JRAの「規約」などでは、電話投票の1回の限度額は100万円、1節につき300回まで申し込みができ、2日間に最大3億円まで賭けることができるとされています。
JRAの従来の電話投票制度では、入会申し込みのさいに書面で本人確認をするなどして、手続きの完了まで最低でも2カ月程度かかり、これが利用者拡大の「歯止め」ともなっていました。
「即PAT」では、JRAが指定する四つの銀行に口座を持ってさえいれば、携帯やパソコンを10分間程度操作するだけで入会でき、即日、馬券購入が可能となります。思いついたその日から、すぐに利用できる“手軽さ”から、利用者が急拡大しています。
馬券購入資金についても、従来の制度では、競馬開催日前日までに競馬用の指定口座に入金した金額の範囲でしか賭けられませんでした。
本人確認は簡単
「即PAT」では、指定口座の馬券購入資金が底をついても、銀行口座から何回でも追加入金をすることができます。

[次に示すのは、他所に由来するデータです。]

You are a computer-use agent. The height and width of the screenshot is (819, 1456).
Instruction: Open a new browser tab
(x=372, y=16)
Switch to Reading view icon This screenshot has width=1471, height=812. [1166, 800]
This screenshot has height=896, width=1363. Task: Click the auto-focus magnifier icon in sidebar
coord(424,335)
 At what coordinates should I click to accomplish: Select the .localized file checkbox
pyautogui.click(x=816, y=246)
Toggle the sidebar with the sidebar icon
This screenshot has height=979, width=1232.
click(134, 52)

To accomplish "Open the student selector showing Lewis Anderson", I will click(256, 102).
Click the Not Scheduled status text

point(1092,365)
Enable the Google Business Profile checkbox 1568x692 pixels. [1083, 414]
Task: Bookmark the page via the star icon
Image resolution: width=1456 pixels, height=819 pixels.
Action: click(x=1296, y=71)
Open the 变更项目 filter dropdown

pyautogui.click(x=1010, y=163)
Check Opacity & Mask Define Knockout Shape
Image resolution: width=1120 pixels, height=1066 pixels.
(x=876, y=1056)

賭け金が膨らみ、深みにはまる危険性が格段に高まっています。
「即PAT」入会申し込みのさいの本人確認は、生年月日などを打ち込ませるきわめて簡単なものです。親の銀行口座を使って未成年者が入会し、利用するなどの問題が容易に起こりうる状態です。
JRA報道室の話 購入限度は、お客様のニーズ(要望)と利用動向からこれまで数回増額してきたもので、引き下げの要望はなく、減額は考えていない。申し込みのさいの情報を銀行の情報とつき合わせることで十分な本人確認を行っている。これまで「即PAT」の利用者が未成年者だと判明して、解約した事例はない。
即PAT(そくパット) JRAが開発したインターネット専業銀行を活用した新たな「電話投票」制度。2005年6月の開始時にはジャパンネット銀行、次いでイーバンク銀行が対応。08年には三井住友銀行、三菱東京UFJ銀行のメガバンク2行が相次いで参入し、会員数の拡大に拍車をかけています。